Finding the Finish Line
A Nurse’s Race to Breast Cancer Recovery
Published December 2021
Laura Lundstrom, RN, now 44, has had a goal to run in all 50 states by the time she turns 50. But when she went to get a mammogram just before her 42nd birthday, she had to put that goal on hold.
She had a tumor, an invasive ductal carcinoma, in her right breast.
"I didn't have many symptoms at all, and I have no family history of breast cancer," she explains. "I was shocked."
Choosing Proton Therapy
Laura is a registered nurse at Northwestern Medicine and has two children at home. She was determined to preserve her quality of life and to prevent reoccurrence of the cancer. After a bilateral mastectomy and chemotherapy, Laura and her team decided to pursue proton therapy at Northwestern Medicine Proton Center so they could target lymph nodes without risking possible complications of a second surgery.
Her care team included:
- Batul Al-Zubeidy, MD, breast surgeon
- Dragana Tomic, MD, medical oncologist
- Arpi Thukral, MD, radiation oncologist
Proton therapy is an advanced form of radiation therapy that treats tumors with a precise dose of radiation that conforms to the shape of the tumor, Dr. Thukral explains. This reduces the risk of side effects and damage to surrounding healthy tissues.

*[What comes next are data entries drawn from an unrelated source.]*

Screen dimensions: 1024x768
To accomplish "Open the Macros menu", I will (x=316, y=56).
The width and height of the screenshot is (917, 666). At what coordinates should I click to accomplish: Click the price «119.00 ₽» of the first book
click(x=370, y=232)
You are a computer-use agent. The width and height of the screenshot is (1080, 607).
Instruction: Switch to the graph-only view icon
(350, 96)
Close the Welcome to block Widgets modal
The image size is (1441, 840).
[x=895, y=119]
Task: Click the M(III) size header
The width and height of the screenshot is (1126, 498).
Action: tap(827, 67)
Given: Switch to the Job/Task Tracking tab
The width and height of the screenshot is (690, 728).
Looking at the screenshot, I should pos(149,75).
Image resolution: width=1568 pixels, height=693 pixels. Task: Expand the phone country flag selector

"We didn't want to risk missing anything, and we were looking to preserve and protect my organs as much as possible," Laura says.
That summer, Laura underwent 28 days of proton therapy.
"It was hard," she says. "But it was one summer, and it was worth it."
Laura praises the physicians, the nurses and the whole clinical team at Northwestern Medicine Proton Center. Given everything, she and her husband were still able to take her family vacation in August after she finished treatment.
Getting Back on the Run
Just three weeks after her final treatment, Laura ran in her 21st state and raised more than $2,000 for cancer research. Now, she is looking forward to spring 2022, when Northwestern Medicine Plastic Surgeon Michael A. Howard, MD, and his team plan to complete Laura's reconstructive surgery.
Back on track to reach her goal of 50 by 50, Laura is also using her experience to champion breast health. She says her cancer journey has helped motivate her friends and peers to get mammograms.
"As a nurse, I've tried to educate that it can happen to people who are younger and have no history," she says. "Don't wait. Get a mammogram."